* **Teks Sumber**:
══════
Sejarah perkembangan tasawuf
secara garis besar bisa dibagi ke dalam beberapa tahapan. Pertama, tahap zuhud (berpantang
dari kenikmatan hidup), merentang dari abad ke-7 dan ke-8, yang terutama
menekankan pada akhlak. Kedua, tahap
tasawuf (antara abad ke-9 dan ke-10), yang di dalamnya orang telah
mengembangkan aliran ini sehingga mencakup refleksi-spiritual dan sulûk (disiplin dan latihan untuk
merawat ruhani demi mendekatkan diri kepada Allah). Pada tahap ini juga muncul
serangkaian buku referensi tasawuf. Ketiga,
pada abad ke-13, tahap kaum “pencinta” (‘usy-syâq)—
yang menekankan hubungan manusia-Tuhan berdasar cinta (bukan terutama
ketakutan)—dan sekaligus berkembangnya ‘irfân
(gnostisisme)—yang menekankan kepemilikan pengetahuan tentang Tuhan sebagai
hakikat dan sumber segala keberadaan. Dan, keempat,
yakni pada abad ke-14 dan seterusnya, adalah tahap lahir dan berkembangnya
tarekat.
══════
* **Kutipan Data**:
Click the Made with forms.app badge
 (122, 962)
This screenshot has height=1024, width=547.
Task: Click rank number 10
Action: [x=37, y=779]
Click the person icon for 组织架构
══════
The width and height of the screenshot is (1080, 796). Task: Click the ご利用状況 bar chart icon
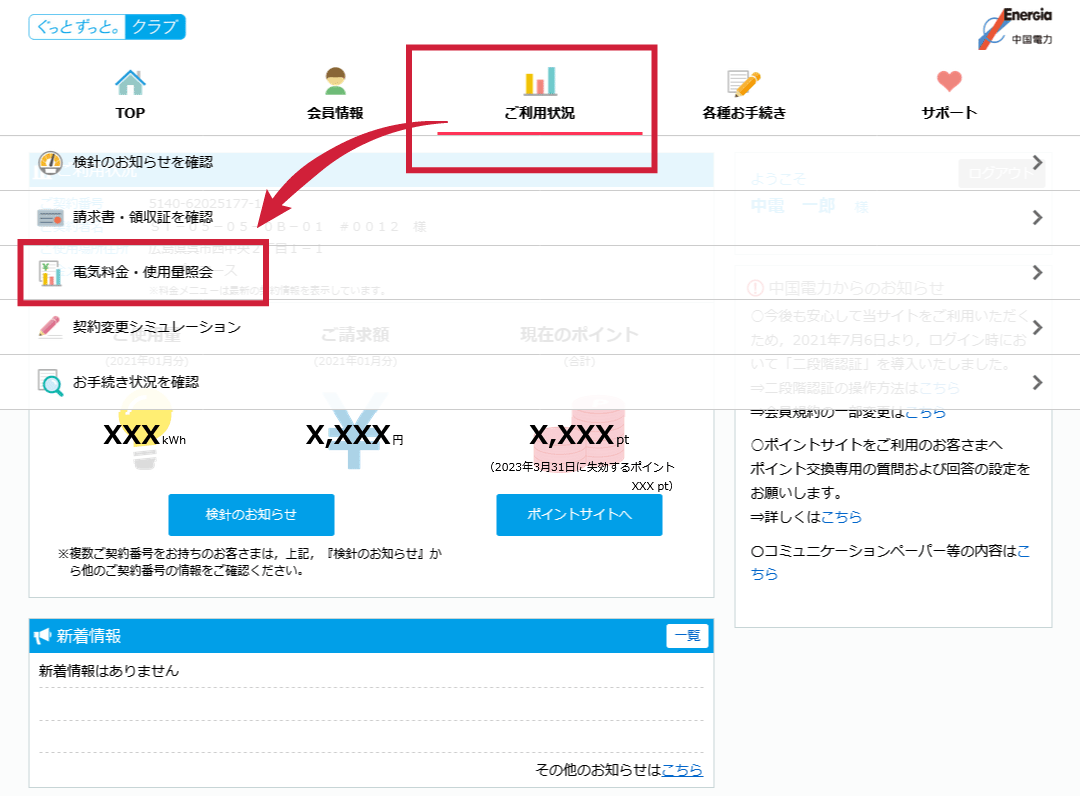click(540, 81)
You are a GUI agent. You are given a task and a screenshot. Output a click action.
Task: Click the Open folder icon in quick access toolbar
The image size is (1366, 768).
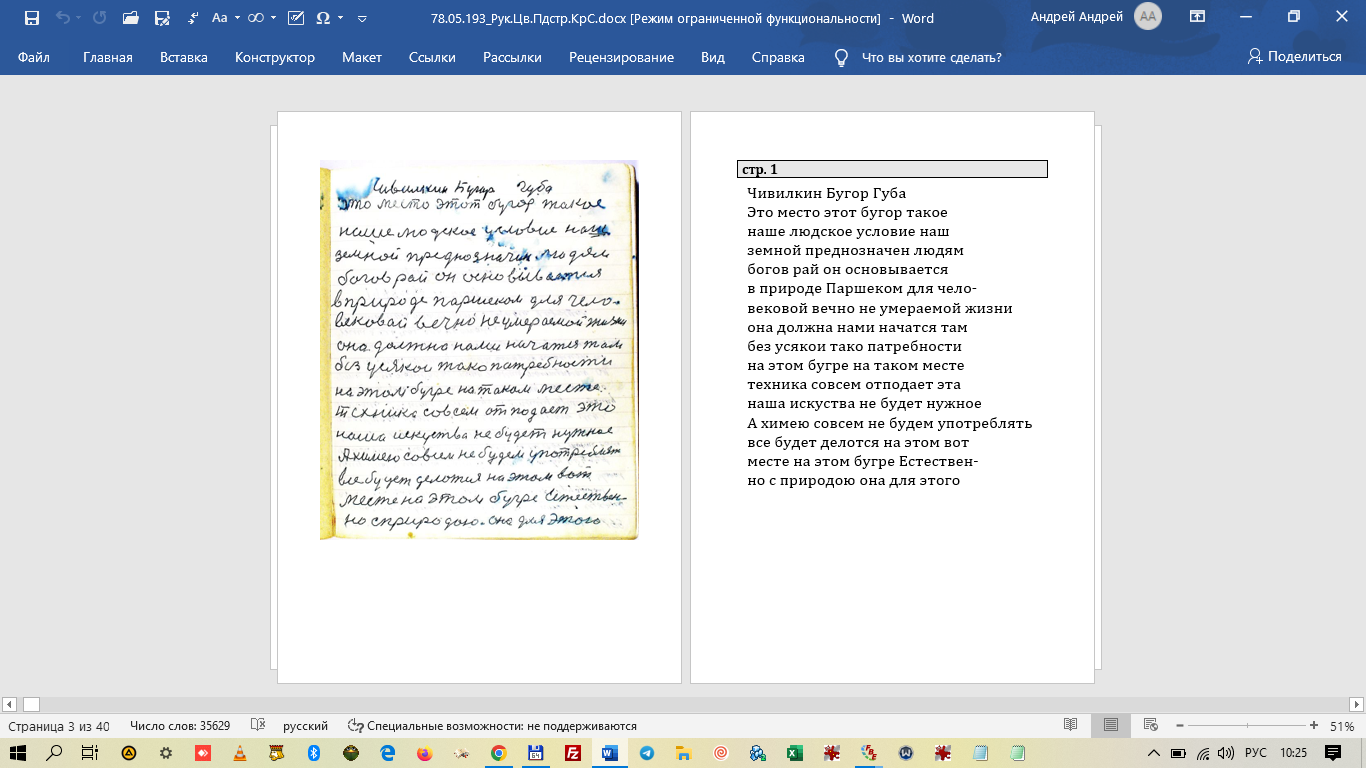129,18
══════
* **Tujuan**:
(a) Menurut teks tentang sejarah tasawuf, pada abad berapa muncul tahap kaum "pencinta"?
(b) Tuliskan lanjutan teks tentang sejarah tasawuf, dimulai setelah kalimat terakhirnya.

* **Hasil Latihan**:
(a) Tahap kaum "pencinta" muncul pada abad ke-13.

(b)
Nah, di samping beberapa buku lainnya—termasuk AlTa‘arruf li Madzhab Ahl Al-Tashawwuf (Pengenalan
kepada Mazhab Kaum Sufi oleh Al-Kalabadzi), Risâlah
Al-Qusyairiyah (Risalah karya Al-Qusyairi), Adab Al-Murîdîn (Abu Najib Suhrawardi), dan Thabaqah Al-Shûfiyah (Tahap-Tahap dalam Sejarah Tasawuf oleh Abu
Sa‘id Al-Kharraz)—Kasyf Al-Mahjûb (Penyingkap yang Terselubung karya
Al-Hujwiri) adalah yang paling diakui dalam hal referensi
tasawuf awal.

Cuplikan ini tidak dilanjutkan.